Wednesday, June 3, 2009

bff

For they had lived together long enough to know
that love was always love, anytime and anyplace,
but it was more solid the closer it came to death.


~excerpted from Love in the Time of Cholera by gabriel garcia marquez

there is nothing more certain than the uncertainty of our lives. it's been nearly two years since i was confronted with that and as i come up on the 'anniversary' of it, i am reminded of my fragility. and my strength.

when i am asked what i learned from that experience, and i'm asked often, i always reply that i learned what my relationships were made of. and it was sad. i felt in many ways that not only had my body disappointed and betrayed me, but also the people i loved and relied on.

i wept.
i redefined.
i said good-byes.
and i forgave...

as my lungs healed, so did some of my relationships. the most important one, at least. jackie.

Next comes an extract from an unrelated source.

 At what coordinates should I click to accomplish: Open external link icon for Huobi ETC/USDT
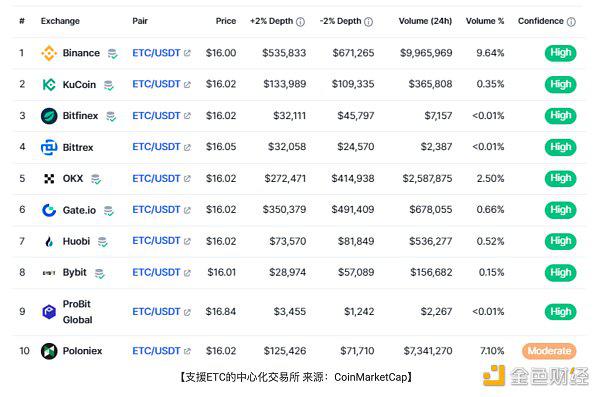tap(187, 241)
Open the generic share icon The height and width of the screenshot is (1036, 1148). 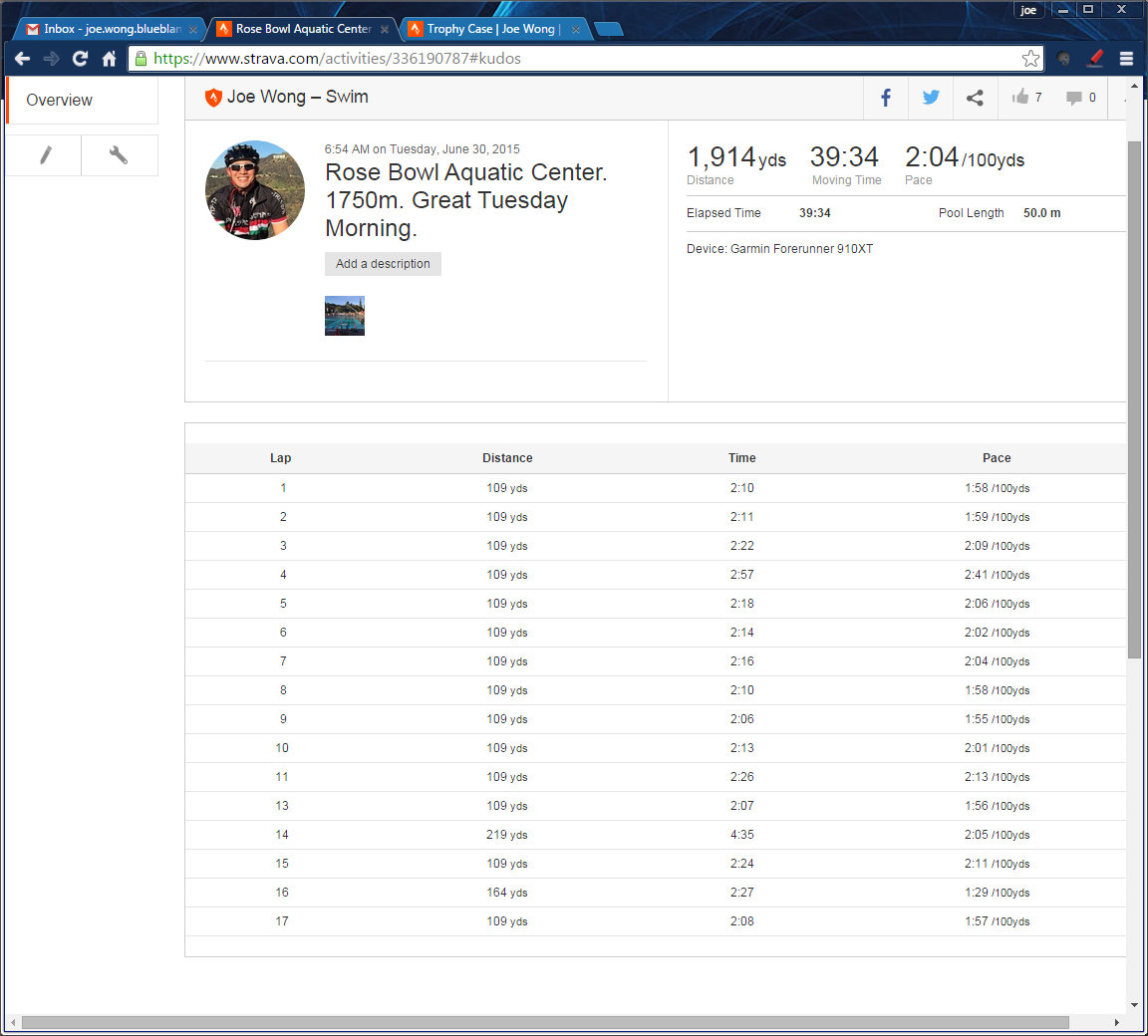tap(975, 98)
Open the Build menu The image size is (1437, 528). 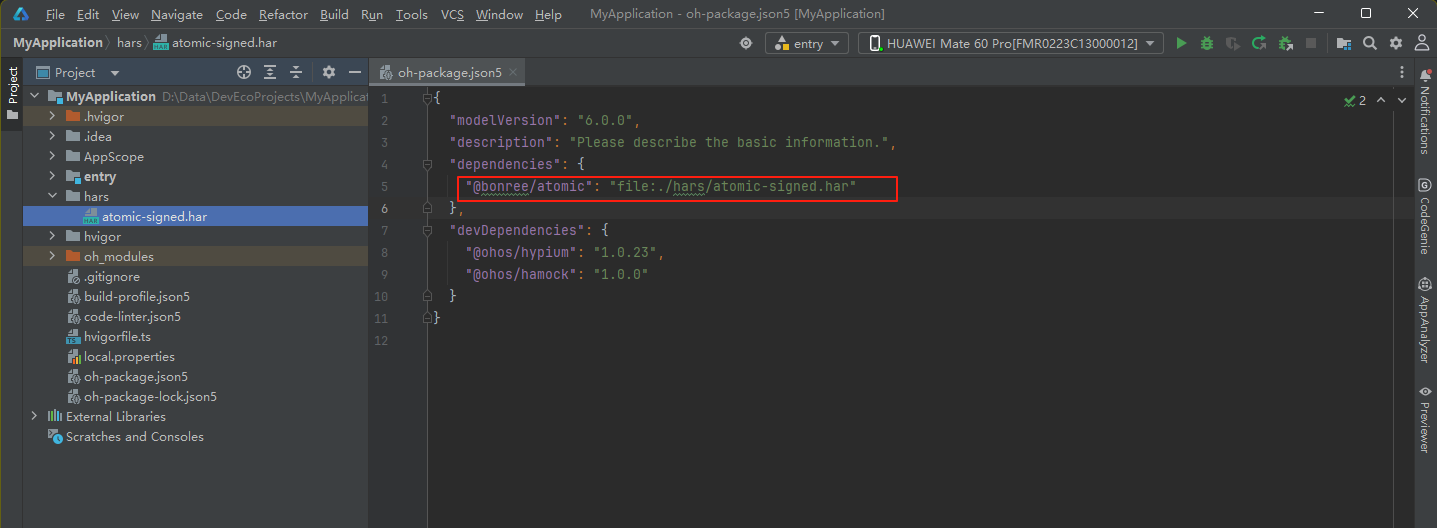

she's as much as sister to me as i'll ever have and our friendship since childhood has carried us through death, divorce, childbirth, heartbreak, disease and every triumph in between. of which there have been too many to count.

as she's confronted with a medical unknown of her own, i can feel the fear. and the confusion. i want to make it go away and can't. i want to know the answers and can't.

but i can focus on her strength. her stubborn nature will serve her well in this. her routine and method will leave no detail unscrutinized. her dutiful adherance to policy will help the healing process.

and her open heart will receive all the love and support she needs. and that, i can give.

d: health, wholeness and peace for my closest friend.
b: i call her 'family'.
g: twenty-three years as friends and many more to come.